Read the full judgment text of HCCT 64/2023, HCCT 84/2023 on BabelCite. This 高等法院原訟法庭 judgment was delivered on 13 June 2024 before Hon Mimmie Chan J in Chambers.
Arbitration — Arbitration Ordinance (Cap. 609) — Sections 5 and 6 of Schedule 2 — Section 100 transitional provisions — Domestic vs international arbitration — Application of Schedule to arbitration agreements made before commencement of Ordinance — Whether arbitration agreement provides for domestic arbitration — Right to appeal on questions of law — Principle of legality — Fundamental rights restricted by clear statutory provisions. The disputes arise from the enforcement and appealability of a Partial Final Award made in arbitration commenced before the Ordinance came into effect.

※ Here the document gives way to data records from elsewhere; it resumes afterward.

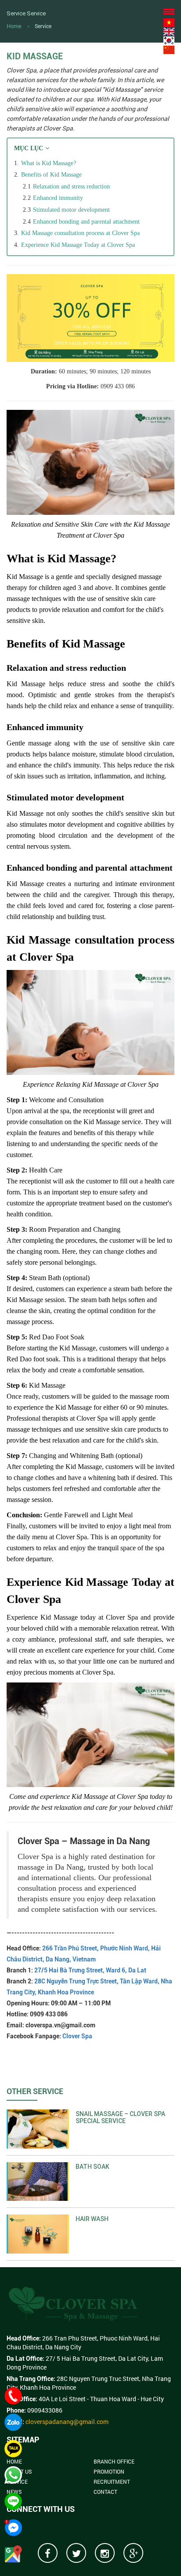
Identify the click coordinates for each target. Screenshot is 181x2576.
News (14, 2491)
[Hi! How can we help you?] (13, 2527)
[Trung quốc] (168, 49)
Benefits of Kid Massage (51, 174)
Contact (105, 2491)
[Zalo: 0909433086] (13, 2422)
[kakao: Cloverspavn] (13, 2448)
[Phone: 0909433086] (13, 2396)
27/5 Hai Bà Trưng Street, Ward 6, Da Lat (90, 1970)
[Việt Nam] (168, 22)
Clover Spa (77, 2036)
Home (14, 26)
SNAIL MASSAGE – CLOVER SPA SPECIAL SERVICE (120, 2117)
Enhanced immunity (58, 198)
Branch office (114, 2461)
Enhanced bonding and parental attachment (86, 221)
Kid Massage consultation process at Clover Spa (80, 233)
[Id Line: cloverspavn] (13, 2501)
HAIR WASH (92, 2219)
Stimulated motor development (71, 209)
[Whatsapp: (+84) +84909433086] (13, 2475)
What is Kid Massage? (48, 163)
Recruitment (112, 2481)
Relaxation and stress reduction (71, 186)
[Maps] (13, 2554)
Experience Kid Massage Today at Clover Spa (78, 245)
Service (43, 25)
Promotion (109, 2471)
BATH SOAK (92, 2167)
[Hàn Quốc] (168, 40)
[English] (168, 31)
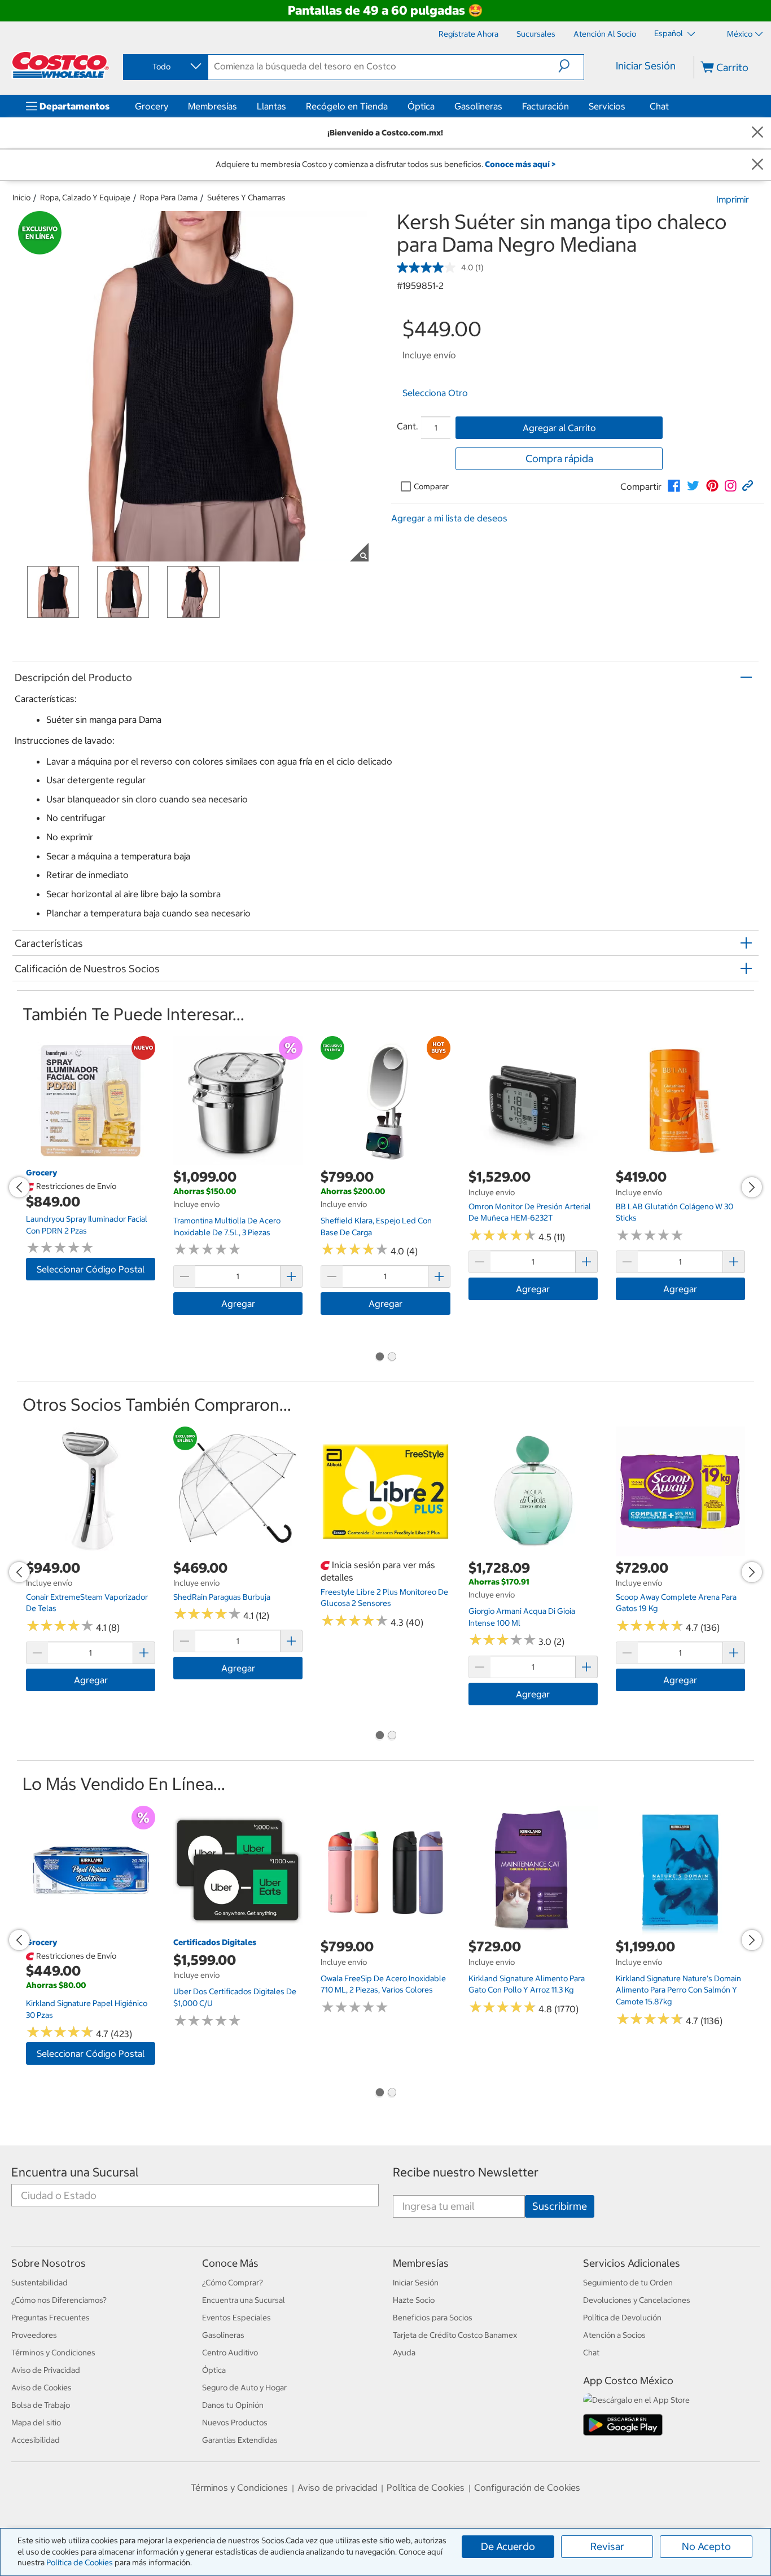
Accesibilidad (35, 2440)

The core issue is whether the arbitration agreement, entered before 1 June 2011, 'provides that arbitration under the agreement is a domestic arbitration' so as to enable leave to appeal under the Schedule. The Court held that without express or implied provision in the agreement, the Schedule and rights therein do not apply, following authoritative decisions including A v D and Employer v Consultant. Arguments invoking fundamental rights and the principle of legality to expand appeal rights under section 100(a) were rejected, emphasizing the clear legislative intent to establish a unitary arbitration regime limiting court intervention and appeals unless expressly opted in. The Court dismissed the setting aside and leave to appeal applications and granted leave to enforce the Award, ordering costs against the unsuccessful party.
Legal issues: Whether the arbitration agreement provides for domestic arbitration under section 100 of the Arbitration Ordinance · Whether fundamental rights to access to courts restrict the application of section 100(a)
Outcome: Application to set aside the Award and for leave to appeal dismissed; leave granted to enforce the Award.